§ **EXERCISE GOAL**
For each line of the data below, copy it if it holds the word "computer".

§ **RECORDS PROVIDED**
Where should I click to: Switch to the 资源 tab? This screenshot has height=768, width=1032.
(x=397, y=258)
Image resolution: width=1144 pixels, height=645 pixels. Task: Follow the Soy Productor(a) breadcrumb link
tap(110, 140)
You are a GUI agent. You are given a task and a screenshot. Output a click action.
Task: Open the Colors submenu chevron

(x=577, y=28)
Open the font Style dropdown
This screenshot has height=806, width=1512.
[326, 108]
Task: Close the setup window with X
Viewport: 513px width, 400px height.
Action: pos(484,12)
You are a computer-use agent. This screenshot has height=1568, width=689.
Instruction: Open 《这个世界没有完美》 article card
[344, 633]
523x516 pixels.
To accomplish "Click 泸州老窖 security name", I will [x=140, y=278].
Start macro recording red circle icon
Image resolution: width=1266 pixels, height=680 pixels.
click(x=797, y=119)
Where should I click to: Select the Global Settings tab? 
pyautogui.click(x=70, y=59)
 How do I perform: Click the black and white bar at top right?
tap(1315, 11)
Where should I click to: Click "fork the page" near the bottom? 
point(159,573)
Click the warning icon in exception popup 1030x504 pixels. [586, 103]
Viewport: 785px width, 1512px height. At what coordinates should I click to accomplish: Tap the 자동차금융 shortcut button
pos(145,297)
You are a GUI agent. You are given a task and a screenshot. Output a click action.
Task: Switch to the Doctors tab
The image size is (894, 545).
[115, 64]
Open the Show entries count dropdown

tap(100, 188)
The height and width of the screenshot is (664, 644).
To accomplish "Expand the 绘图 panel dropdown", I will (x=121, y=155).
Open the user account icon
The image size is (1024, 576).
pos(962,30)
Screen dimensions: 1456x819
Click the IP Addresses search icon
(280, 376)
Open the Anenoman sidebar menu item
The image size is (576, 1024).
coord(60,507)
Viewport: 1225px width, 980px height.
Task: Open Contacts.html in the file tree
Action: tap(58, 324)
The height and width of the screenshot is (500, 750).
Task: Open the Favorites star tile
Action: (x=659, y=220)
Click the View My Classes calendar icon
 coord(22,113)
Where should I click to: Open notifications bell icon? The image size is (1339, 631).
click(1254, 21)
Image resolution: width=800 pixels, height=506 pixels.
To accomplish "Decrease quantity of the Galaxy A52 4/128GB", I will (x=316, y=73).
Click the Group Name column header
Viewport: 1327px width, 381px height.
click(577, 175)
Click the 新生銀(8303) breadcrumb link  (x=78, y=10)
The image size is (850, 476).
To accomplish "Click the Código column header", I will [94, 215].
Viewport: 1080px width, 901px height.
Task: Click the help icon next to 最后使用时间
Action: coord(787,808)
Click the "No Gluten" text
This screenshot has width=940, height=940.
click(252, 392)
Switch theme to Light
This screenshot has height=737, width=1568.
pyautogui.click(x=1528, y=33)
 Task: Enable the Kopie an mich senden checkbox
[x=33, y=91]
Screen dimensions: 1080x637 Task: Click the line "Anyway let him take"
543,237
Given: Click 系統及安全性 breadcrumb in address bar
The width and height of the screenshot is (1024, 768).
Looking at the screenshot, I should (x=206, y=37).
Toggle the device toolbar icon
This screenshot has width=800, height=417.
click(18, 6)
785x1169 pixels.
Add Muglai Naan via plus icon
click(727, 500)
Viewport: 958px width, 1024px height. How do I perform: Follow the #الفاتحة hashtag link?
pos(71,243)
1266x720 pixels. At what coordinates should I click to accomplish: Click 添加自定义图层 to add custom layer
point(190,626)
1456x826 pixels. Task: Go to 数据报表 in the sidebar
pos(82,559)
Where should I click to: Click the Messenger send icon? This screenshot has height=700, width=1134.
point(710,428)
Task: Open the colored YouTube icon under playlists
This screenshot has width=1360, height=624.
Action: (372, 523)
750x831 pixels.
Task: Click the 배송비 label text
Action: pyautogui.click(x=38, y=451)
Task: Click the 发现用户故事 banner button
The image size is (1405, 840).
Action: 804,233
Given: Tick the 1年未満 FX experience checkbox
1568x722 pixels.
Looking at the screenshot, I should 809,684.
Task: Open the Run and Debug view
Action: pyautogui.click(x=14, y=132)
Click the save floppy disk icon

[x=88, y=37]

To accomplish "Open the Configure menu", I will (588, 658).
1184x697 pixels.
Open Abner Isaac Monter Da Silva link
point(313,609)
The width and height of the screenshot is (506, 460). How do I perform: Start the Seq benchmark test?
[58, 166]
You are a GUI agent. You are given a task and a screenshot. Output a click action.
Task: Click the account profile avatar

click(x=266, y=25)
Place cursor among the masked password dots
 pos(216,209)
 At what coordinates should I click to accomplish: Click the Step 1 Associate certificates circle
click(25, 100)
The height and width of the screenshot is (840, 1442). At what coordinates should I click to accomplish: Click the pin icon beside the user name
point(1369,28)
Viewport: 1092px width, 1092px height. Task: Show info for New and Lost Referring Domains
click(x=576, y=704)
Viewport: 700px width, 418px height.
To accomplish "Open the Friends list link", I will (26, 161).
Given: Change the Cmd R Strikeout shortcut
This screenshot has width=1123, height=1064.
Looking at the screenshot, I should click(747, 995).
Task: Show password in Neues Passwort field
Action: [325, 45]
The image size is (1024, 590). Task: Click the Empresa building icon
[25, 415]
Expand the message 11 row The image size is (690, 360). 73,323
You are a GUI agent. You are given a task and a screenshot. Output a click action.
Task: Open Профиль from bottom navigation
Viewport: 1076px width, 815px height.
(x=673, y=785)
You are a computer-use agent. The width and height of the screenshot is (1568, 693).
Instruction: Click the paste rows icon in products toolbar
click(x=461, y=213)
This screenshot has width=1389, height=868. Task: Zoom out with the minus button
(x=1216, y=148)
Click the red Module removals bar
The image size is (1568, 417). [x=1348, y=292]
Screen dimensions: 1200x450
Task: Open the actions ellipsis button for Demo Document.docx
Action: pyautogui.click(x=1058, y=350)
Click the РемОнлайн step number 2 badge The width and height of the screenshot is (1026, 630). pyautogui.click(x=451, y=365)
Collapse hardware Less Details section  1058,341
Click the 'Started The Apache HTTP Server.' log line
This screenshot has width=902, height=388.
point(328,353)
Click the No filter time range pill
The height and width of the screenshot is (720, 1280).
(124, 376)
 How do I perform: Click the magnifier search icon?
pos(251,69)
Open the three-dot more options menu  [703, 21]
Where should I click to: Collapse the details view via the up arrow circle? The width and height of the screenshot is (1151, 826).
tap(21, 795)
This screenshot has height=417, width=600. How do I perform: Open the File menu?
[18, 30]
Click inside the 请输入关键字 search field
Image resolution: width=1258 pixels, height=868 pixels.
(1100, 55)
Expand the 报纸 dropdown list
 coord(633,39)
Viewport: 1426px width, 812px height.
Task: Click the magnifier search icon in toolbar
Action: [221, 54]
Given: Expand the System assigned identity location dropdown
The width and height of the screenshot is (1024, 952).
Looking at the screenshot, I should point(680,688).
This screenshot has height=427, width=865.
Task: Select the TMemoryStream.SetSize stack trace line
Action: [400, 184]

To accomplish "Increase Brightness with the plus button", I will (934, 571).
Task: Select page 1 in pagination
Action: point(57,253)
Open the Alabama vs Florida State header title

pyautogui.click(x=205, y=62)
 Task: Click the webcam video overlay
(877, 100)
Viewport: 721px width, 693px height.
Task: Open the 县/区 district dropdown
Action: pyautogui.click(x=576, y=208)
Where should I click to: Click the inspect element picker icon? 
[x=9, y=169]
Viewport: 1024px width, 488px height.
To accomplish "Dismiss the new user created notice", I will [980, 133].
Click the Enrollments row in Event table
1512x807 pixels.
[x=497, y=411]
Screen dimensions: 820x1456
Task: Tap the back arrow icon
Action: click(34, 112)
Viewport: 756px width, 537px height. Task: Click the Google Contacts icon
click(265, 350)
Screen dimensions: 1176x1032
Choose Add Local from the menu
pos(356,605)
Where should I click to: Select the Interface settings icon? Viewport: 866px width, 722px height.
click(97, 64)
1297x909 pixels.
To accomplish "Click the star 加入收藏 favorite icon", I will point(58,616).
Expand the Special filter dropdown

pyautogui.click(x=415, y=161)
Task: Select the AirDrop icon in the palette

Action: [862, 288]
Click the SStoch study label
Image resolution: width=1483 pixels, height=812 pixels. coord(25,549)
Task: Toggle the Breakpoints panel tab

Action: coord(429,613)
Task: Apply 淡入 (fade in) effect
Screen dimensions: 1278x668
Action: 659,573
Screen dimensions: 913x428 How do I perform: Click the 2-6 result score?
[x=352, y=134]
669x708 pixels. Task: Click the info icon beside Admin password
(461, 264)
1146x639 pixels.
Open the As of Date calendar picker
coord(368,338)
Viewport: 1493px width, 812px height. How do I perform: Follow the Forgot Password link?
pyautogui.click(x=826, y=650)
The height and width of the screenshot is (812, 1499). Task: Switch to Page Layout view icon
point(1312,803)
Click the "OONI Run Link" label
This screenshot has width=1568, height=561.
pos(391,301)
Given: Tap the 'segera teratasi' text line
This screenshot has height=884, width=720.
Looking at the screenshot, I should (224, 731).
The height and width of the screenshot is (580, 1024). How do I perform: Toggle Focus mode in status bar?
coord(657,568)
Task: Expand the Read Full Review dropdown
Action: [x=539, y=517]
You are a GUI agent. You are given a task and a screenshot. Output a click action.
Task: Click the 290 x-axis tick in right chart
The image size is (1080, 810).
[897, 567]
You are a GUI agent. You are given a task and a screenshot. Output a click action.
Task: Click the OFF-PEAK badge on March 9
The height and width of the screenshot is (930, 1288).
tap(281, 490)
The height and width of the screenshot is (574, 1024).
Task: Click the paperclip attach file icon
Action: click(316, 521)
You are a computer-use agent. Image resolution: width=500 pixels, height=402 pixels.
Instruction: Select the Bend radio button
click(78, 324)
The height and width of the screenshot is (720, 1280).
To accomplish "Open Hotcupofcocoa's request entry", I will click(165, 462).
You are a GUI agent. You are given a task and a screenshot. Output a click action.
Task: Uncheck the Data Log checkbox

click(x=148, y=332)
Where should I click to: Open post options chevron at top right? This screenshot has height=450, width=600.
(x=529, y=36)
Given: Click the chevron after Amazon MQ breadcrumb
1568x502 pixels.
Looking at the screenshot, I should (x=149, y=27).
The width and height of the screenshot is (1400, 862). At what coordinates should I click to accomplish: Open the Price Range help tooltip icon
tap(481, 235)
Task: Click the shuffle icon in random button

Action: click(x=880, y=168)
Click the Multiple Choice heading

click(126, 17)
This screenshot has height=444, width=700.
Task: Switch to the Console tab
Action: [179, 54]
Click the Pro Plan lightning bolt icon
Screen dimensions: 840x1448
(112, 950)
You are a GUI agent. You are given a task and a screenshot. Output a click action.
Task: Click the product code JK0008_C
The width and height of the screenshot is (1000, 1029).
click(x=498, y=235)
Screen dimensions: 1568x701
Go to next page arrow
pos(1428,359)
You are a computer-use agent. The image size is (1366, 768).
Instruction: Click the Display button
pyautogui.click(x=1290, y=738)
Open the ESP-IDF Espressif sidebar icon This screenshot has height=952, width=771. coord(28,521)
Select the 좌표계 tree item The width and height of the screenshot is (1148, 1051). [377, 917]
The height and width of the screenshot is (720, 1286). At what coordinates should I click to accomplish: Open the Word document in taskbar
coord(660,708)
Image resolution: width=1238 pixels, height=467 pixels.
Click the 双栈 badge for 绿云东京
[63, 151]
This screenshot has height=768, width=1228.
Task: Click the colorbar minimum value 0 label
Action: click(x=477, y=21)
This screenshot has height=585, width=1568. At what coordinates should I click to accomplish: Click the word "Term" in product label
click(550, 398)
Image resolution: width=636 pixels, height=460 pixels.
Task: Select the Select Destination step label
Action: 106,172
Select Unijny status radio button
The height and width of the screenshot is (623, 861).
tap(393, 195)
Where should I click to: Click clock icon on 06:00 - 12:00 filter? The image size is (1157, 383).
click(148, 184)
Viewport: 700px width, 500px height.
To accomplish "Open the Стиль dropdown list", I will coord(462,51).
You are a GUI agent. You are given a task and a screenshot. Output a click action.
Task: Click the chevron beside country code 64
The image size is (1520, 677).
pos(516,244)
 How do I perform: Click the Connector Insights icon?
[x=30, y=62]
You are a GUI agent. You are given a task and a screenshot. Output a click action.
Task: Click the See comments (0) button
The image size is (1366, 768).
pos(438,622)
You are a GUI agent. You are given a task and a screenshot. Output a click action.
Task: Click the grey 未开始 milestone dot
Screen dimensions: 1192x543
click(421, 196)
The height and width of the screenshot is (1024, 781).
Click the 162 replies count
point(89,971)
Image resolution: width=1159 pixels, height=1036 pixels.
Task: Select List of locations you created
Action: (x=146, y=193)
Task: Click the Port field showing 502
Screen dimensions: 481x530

§ **EXERCISE SOLUTION**
You are a computer-use agent. This screenshot has height=1568, width=689.
You are a computer-use agent. The width and height of the screenshot is (1568, 693).
You are a computer-use agent. Image resolution: width=500 pixels, height=402 pixels.
You are a computer-use agent. The image size is (1366, 768).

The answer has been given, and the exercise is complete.